Site-directed mutagenesis of photoprotein mnemiopsin: implication of some conserved residues in bioluminescence properties

Mnemiopsin is a Ca2+-binding photoprotein from Mnemiopsis leidyi that emits a flash of blue light upon reacting with coelenterazine and Ca2+. The light emission is a result of an intramolecular oxidation reaction. Similar to the other Ca2+-binding photoproteins, mnemiopsin is composed of apophotoprotein (206 amino acid residues), the imidazopyrazine chromophore, coelenterazine, and molecular oxygen. The biochemical properties of this photoprotein have been recently characterized but so far there has been no individual study on the role of critical residues.

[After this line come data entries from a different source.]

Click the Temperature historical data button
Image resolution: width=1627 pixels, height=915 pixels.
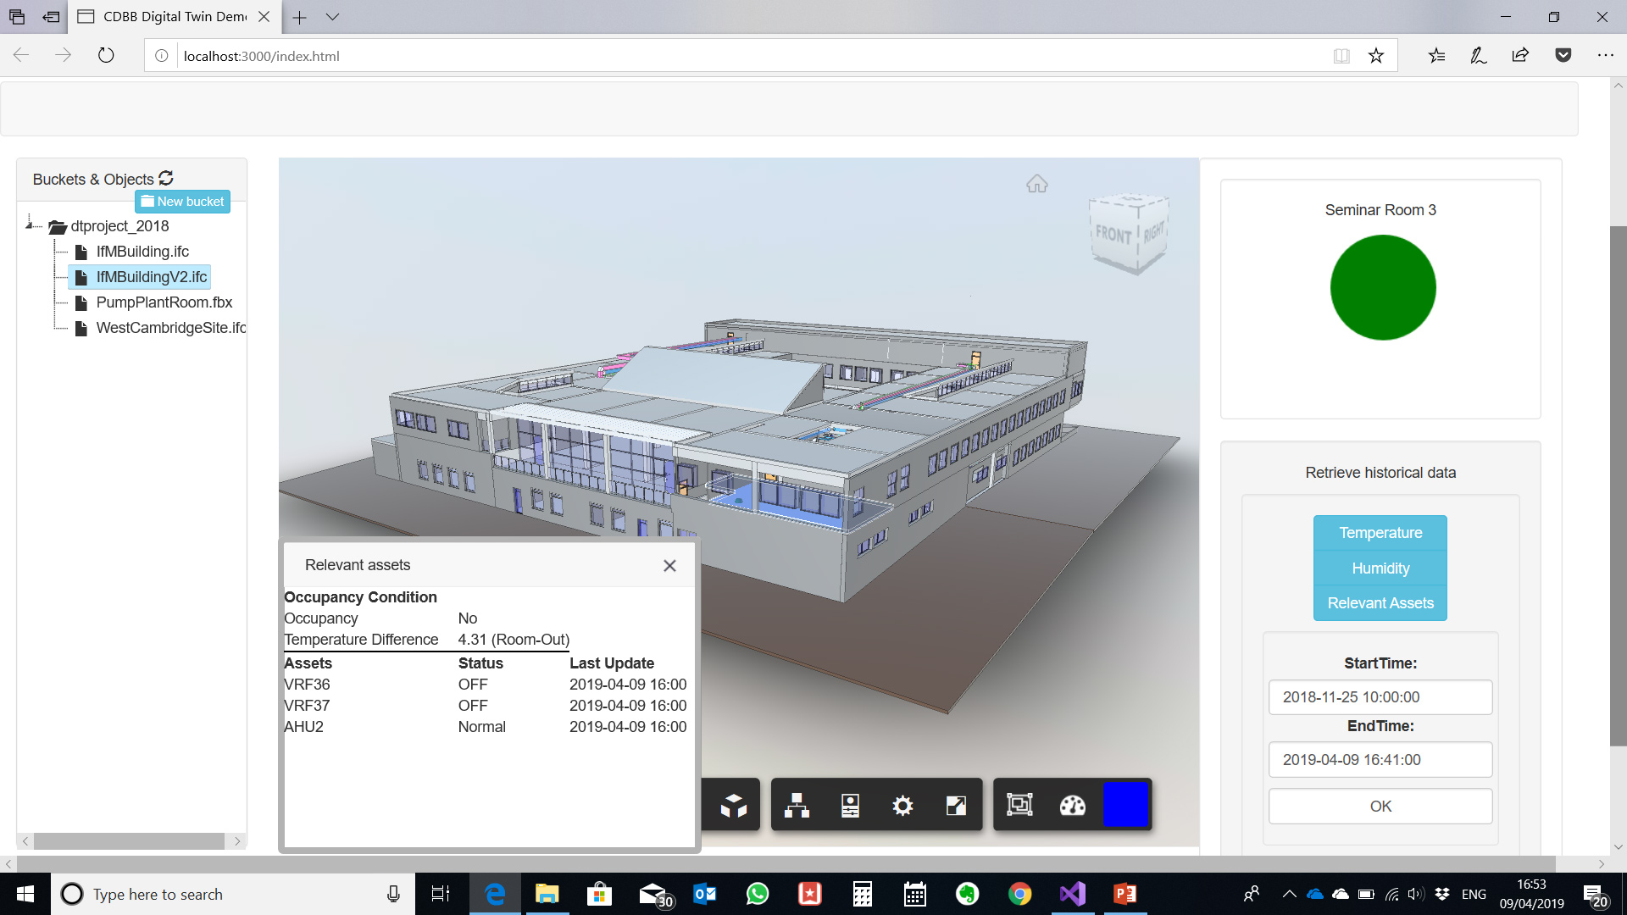1380,533
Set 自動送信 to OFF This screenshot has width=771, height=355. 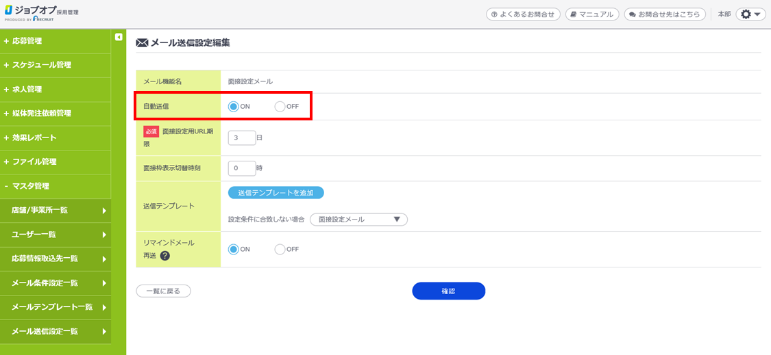click(x=280, y=106)
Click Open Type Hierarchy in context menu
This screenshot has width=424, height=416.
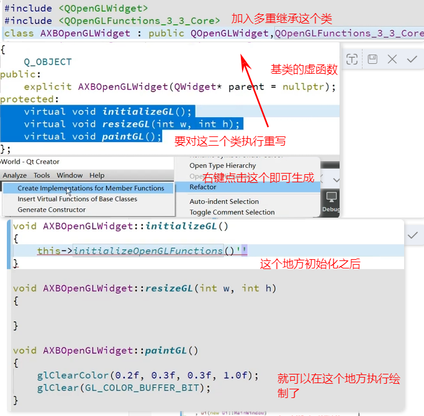pyautogui.click(x=222, y=166)
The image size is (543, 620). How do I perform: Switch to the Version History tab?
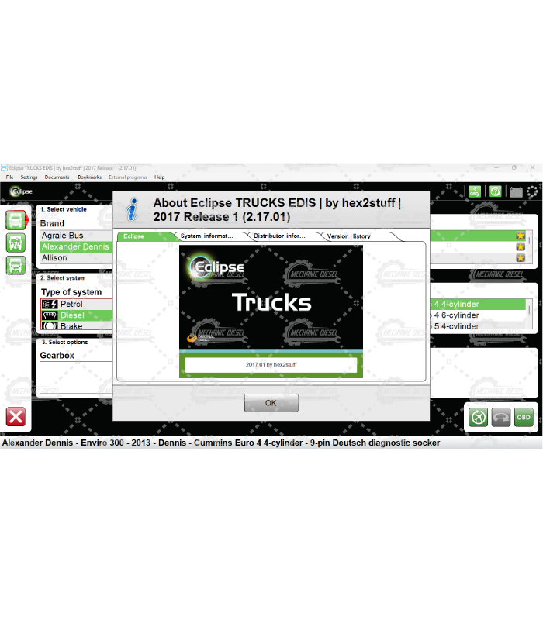tap(349, 236)
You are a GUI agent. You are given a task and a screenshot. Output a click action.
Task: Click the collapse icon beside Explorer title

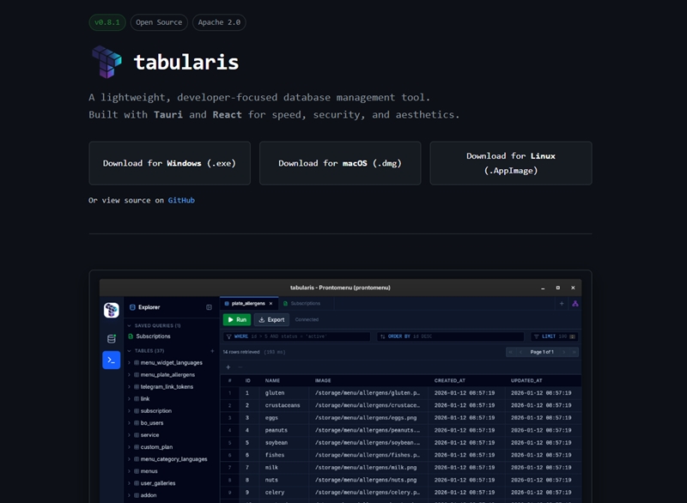[x=209, y=307]
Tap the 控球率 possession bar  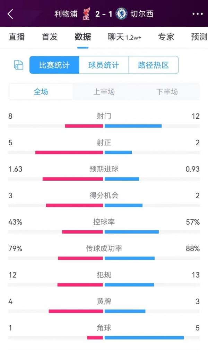pos(104,232)
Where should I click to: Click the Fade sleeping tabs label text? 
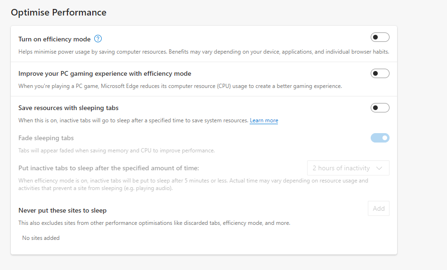coord(46,138)
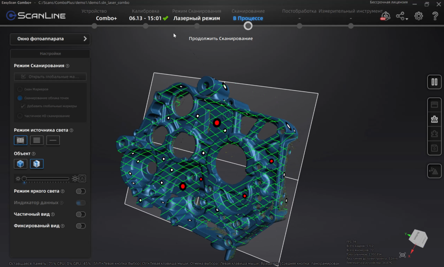Select the parallel-lines light source mode

click(x=37, y=140)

In this study, we introduced some mutations in the mnemiopsin structure for investigation of the roles of some critical residues in the substrate binding cavity, and neighboring residues in the mechanism of the reaction and the bioluminescence properties of the photoprotein. Mutants of mnemiopsin were produced by substitution of residues M77, W101 and M151. Three mutants (W101F, W101Y and M151Y mutants) had significantly reduced luminescence activity and altered bioluminescent properties (such as decay rate, Ca2+ sensitivity, etc.), whereas the fourth (M77H mutant) lost its luminescence activity completely. Our experimental and theoretical studies suggest that residue M77 probably has structural importance and participates in stabilization of active site residues, whereas residue M151 is one of the critical mechanistic residues in ctenophore photoproteins.